▼

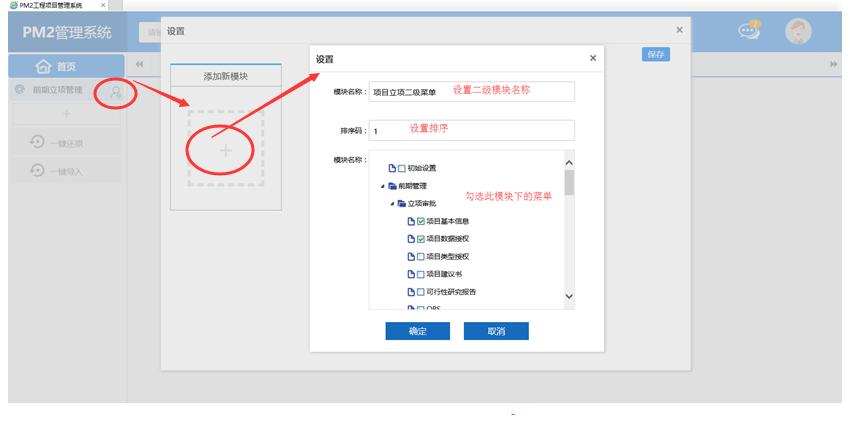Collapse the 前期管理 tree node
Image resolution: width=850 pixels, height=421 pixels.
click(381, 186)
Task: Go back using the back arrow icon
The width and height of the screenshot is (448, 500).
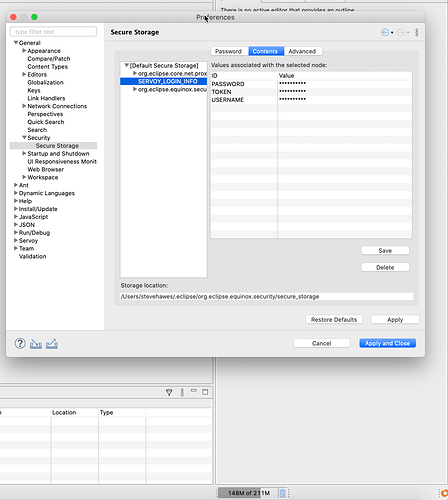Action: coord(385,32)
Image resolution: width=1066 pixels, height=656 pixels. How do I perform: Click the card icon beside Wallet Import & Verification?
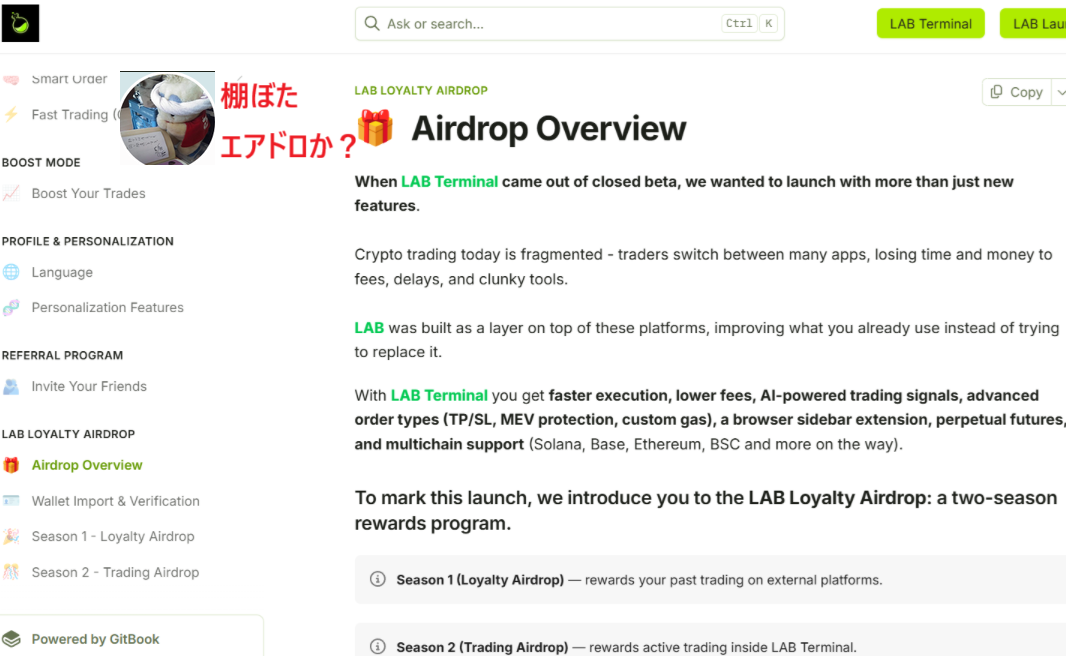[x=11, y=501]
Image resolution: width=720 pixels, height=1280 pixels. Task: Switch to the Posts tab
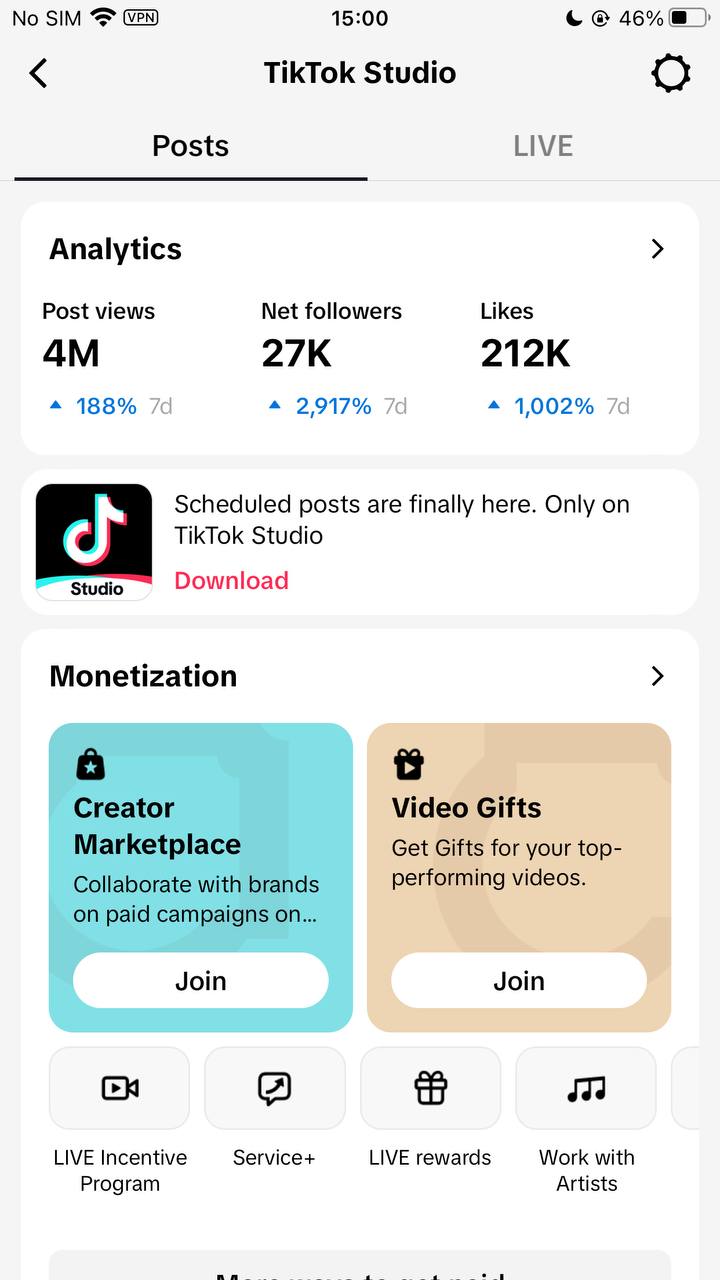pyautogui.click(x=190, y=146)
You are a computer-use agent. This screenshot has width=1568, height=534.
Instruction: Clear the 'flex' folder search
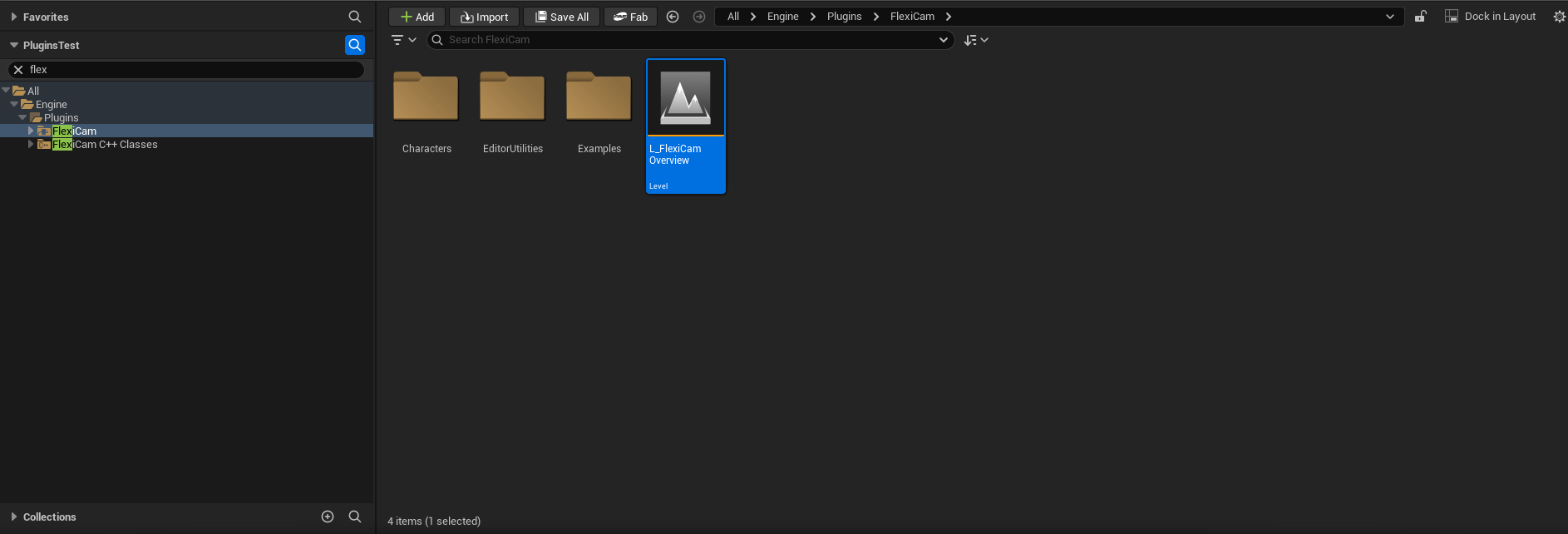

▲

- **EXERCISE INSTRUCTIONS**
Everything from the line containing "Task: Go back using the back arrow icon" to the last line of the listing above must be reproduced exactly, with no pictures included.

- **THE ANSWER**
Task: Go back using the back arrow icon
The width and height of the screenshot is (448, 500).
Action: coord(385,32)
Image resolution: width=1066 pixels, height=656 pixels. How do I perform: Click the card icon beside Wallet Import & Verification?
[x=11, y=501]
Image resolution: width=720 pixels, height=1280 pixels. Task: Switch to the Posts tab
pyautogui.click(x=190, y=146)
You are a computer-use agent. This screenshot has width=1568, height=534.
Instruction: Clear the 'flex' folder search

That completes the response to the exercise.